**** TASK DATA

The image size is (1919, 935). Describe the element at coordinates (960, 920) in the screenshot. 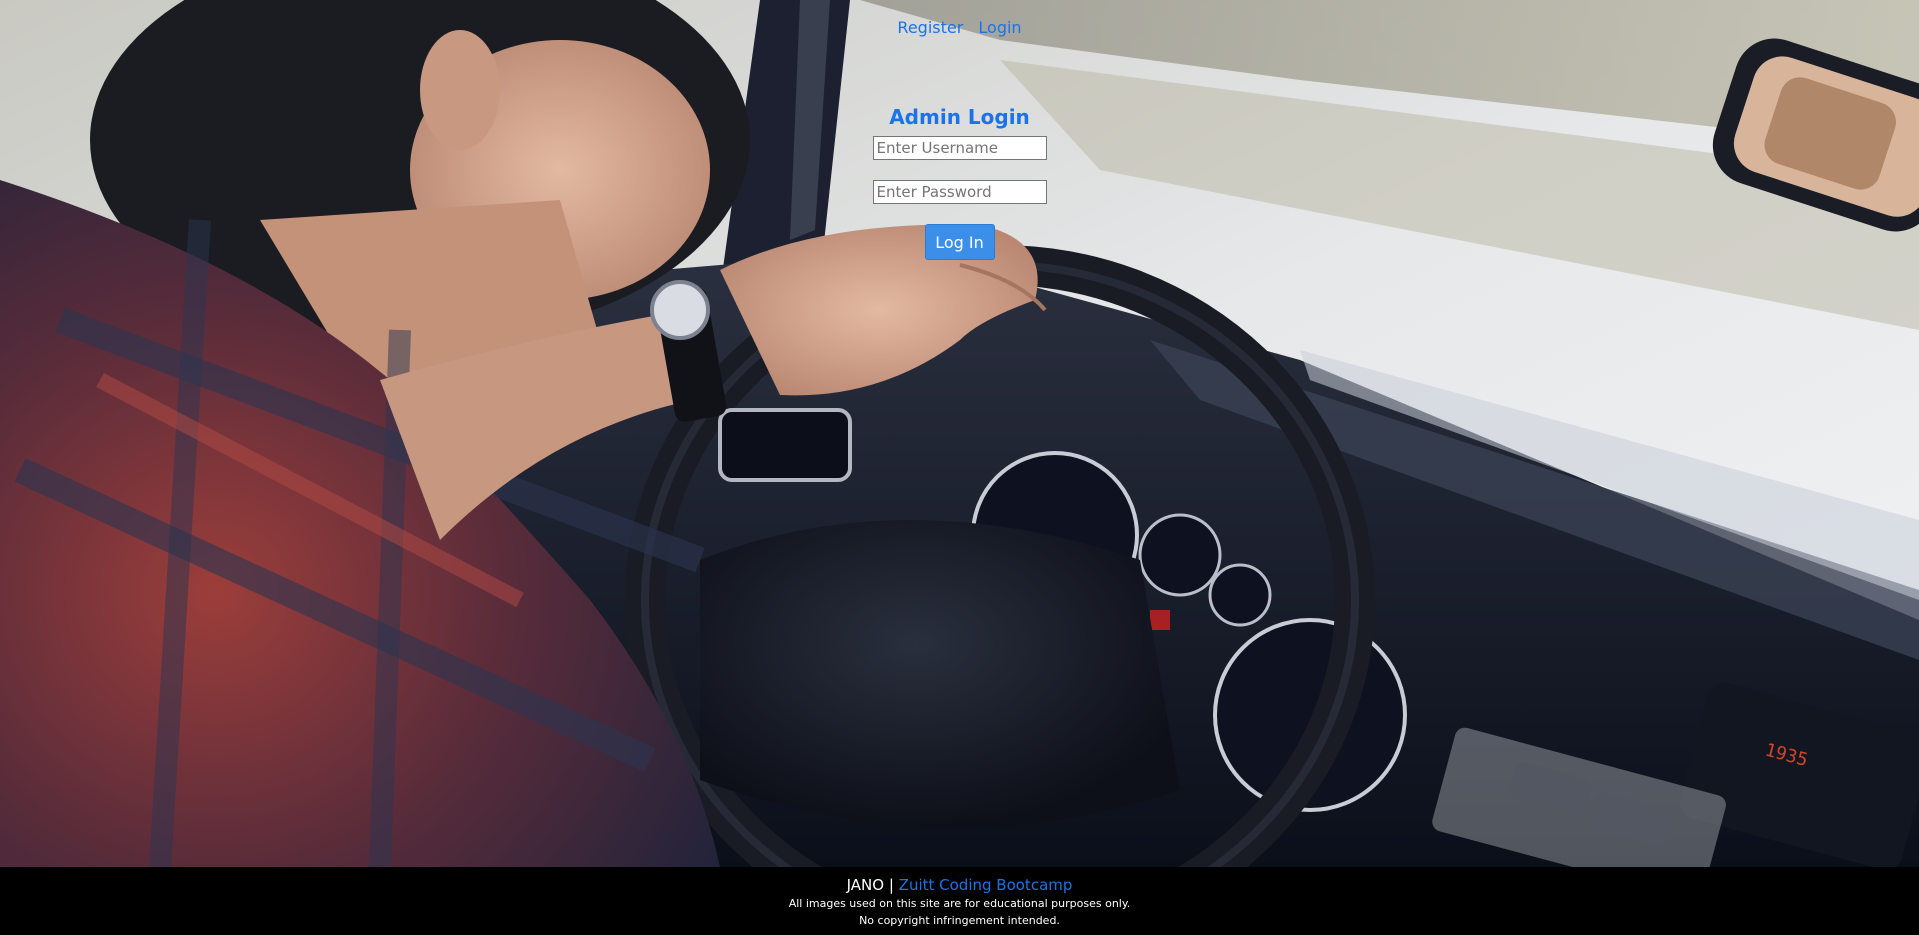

********
**** TASK DATA

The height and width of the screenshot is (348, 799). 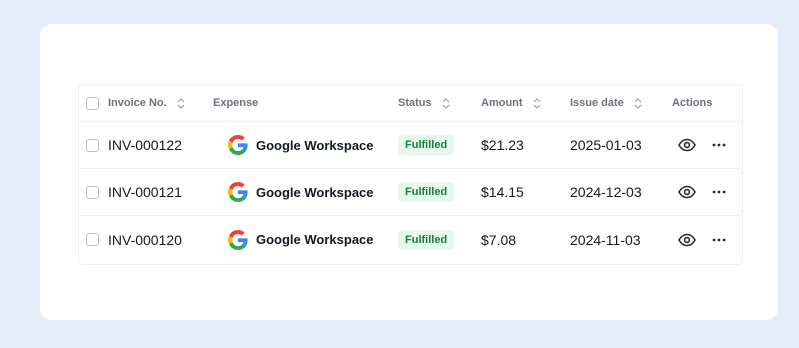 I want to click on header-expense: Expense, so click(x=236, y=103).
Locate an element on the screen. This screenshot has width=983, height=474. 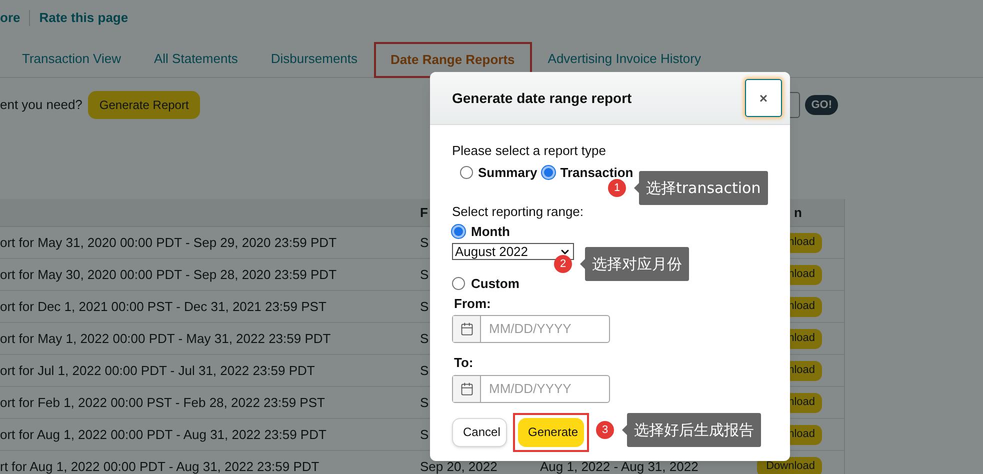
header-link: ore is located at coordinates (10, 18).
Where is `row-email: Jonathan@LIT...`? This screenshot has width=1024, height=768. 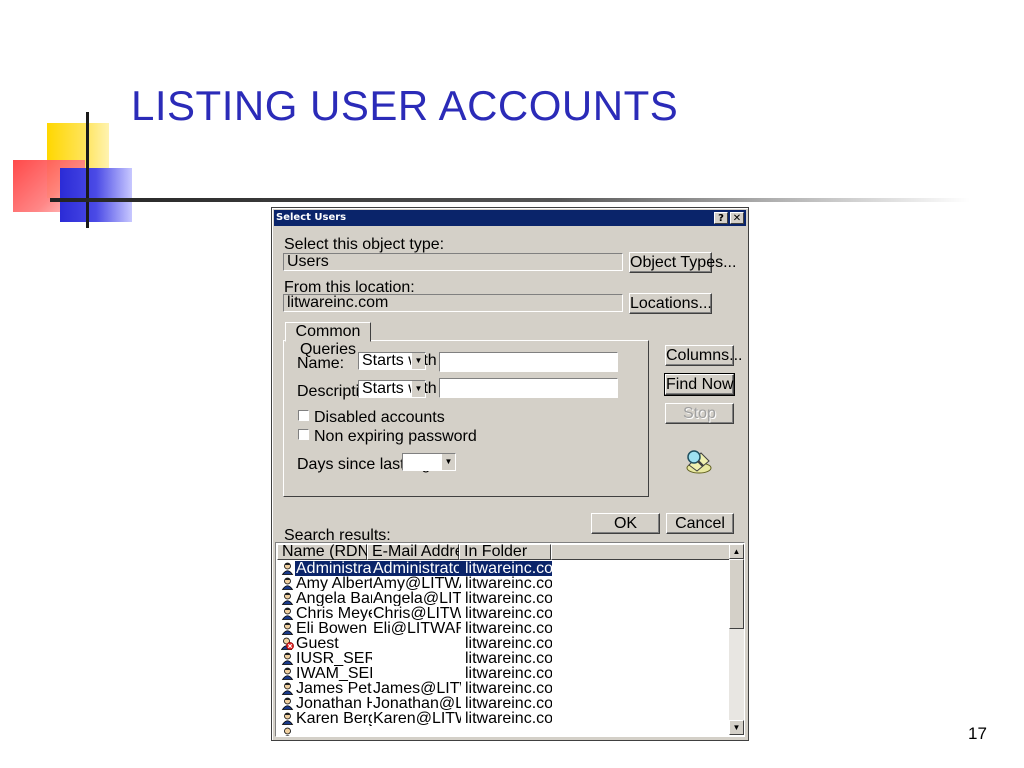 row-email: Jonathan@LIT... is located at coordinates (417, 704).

********

● **WORK REQUIRED**
Write out the entries starting at the line that contains "Locate an element" and ending at the line that contains "header-link: ore is", both included, and leave the pictures out.

● **YOUR RESPONSE**
Locate an element on the screen. This screenshot has width=983, height=474. 
header-link: ore is located at coordinates (10, 18).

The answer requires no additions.